Theme Analysis
Les convenances
the accepted conventions and social mores of the turn of the twentieth century New Orleans, Creole high society in which Edna Pontellier lives and moves. They are those standards of "acceptable" behavior-e.g., acting the role of devoted wife and doting mother; keeping regular hours of receiving visitors to further her husband's business prospects; conforming to the accepted religious practices of the day-which Edna, as the novel begins, accepts without question, but increasingly comes to rebel against, defy, and, in the end, reject altogether. Les convenances as a phrase occurs but a few times in the text; as a theme, however, les convenances dominate the action. They are the social forces from which Edna must escape in order to discover who she really is . . . in order to become fully "awakened."
Loss and gain of self
In this novel, Chopin develops the theme of the true self in a paradoxical way: the more Edna loses herself, the more she finds herself.

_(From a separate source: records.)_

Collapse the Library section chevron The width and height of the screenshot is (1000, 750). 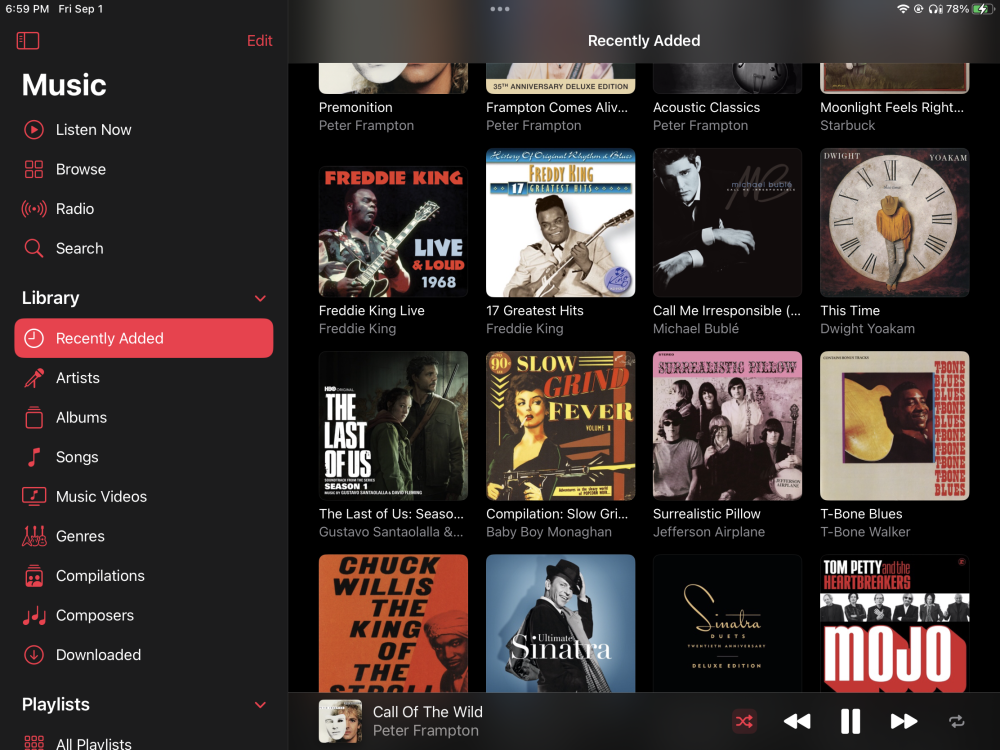click(260, 298)
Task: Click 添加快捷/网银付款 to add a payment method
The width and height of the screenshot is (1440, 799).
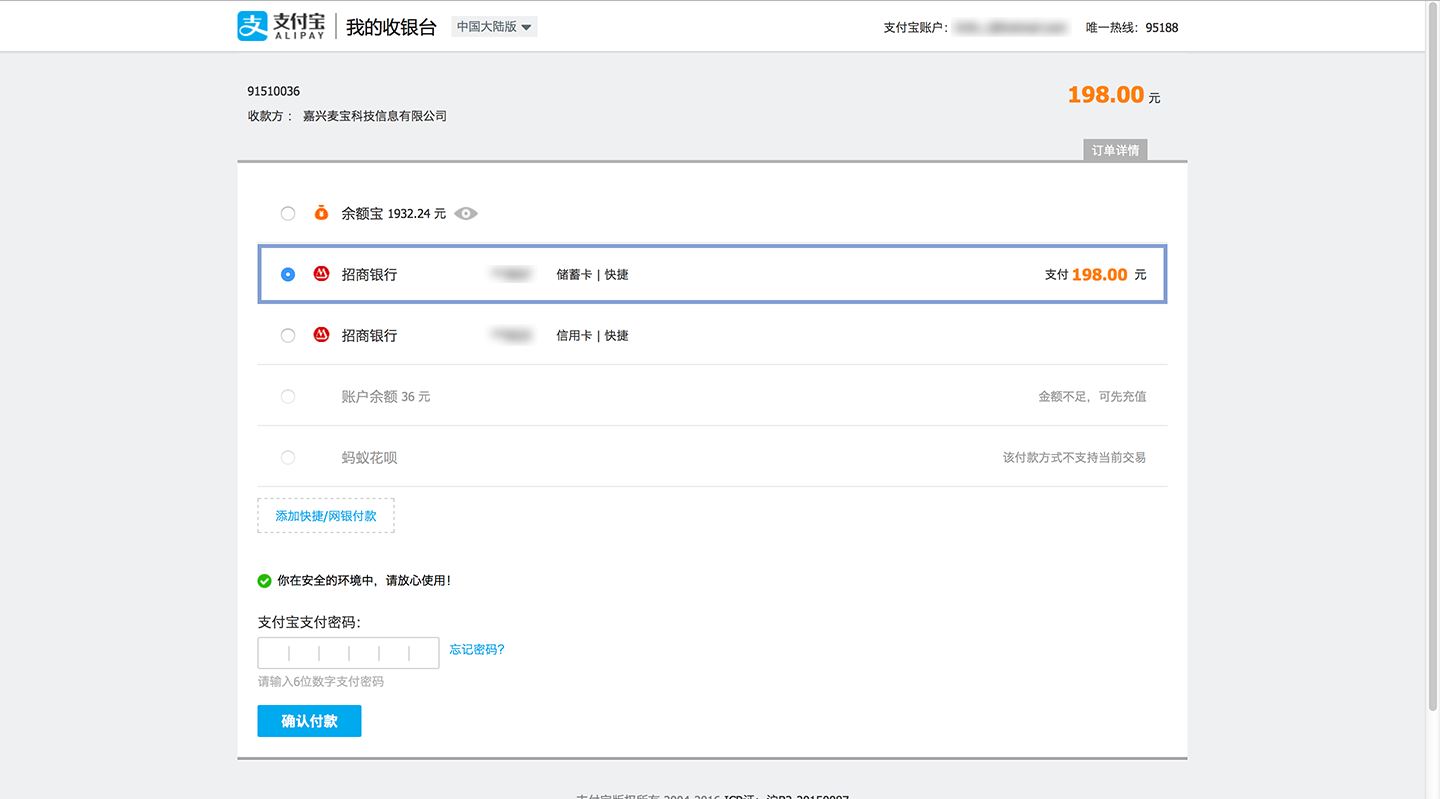Action: tap(325, 515)
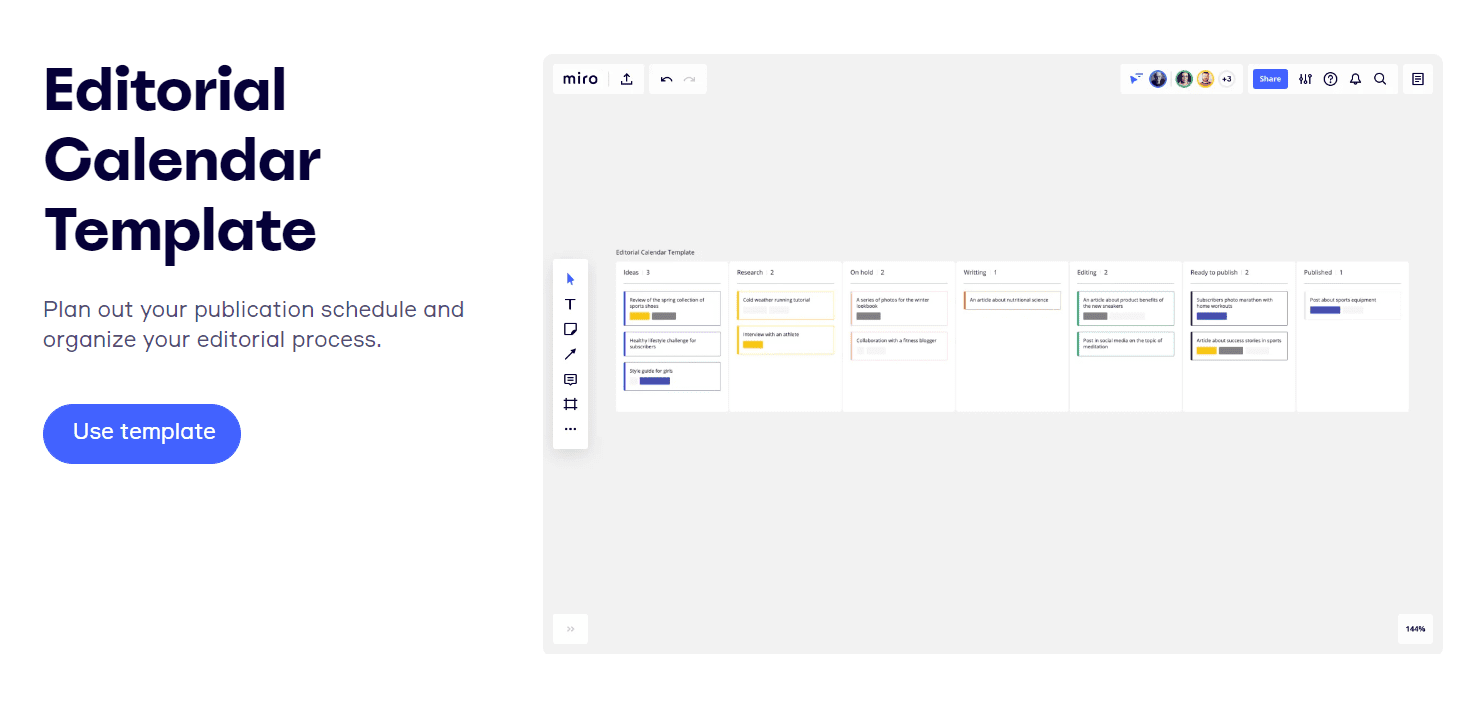Select the cursor arrow tool
1471x702 pixels.
(570, 279)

For example, in Chapter X, when Edna has mastered swimming, she is depicted as "reaching out for the unlimited in which to lose herself." Yet, in so doing, she is taking an important step along the road to her full "awakening." In conventional Christian thought, a faithful follower of Jesus loses him- or herself by denying the self, subjugating the self to God (e.g., Mark 8:34-35). In The Awakening, however, Edna loses, not her true self, but the self she has adopted for the sake of society (les convenances; see above). She has been subjugating her true self to others her whole life, as she realizes in Chapter XXXIX as she takes her last journey into the ocean. Only when she abandons that "self" does she "awaken" to her true identity.
Isolation
The more Edna isolates herself from others, the more she discovers who she truly is. The novel posits the view that we possess "true selves" distinct from the true selves of other people. Other characters-Mr. Pontellier; Madame Ratignolle-have so adopted the roles assigned to them by les convenances that they have lost themselves in relationships to other people. It may be considered one irony of the novel that Edna only comes to the "awakening" that isolation is necessary for the birth of her true self through a series of reactions to relationships with others, most especially Robert Lebrun. Although Edna repeatedly states a desire to be left alone as the novel progresses, were she to be granted her wish entirely, her "awakening" might not have developed as it did.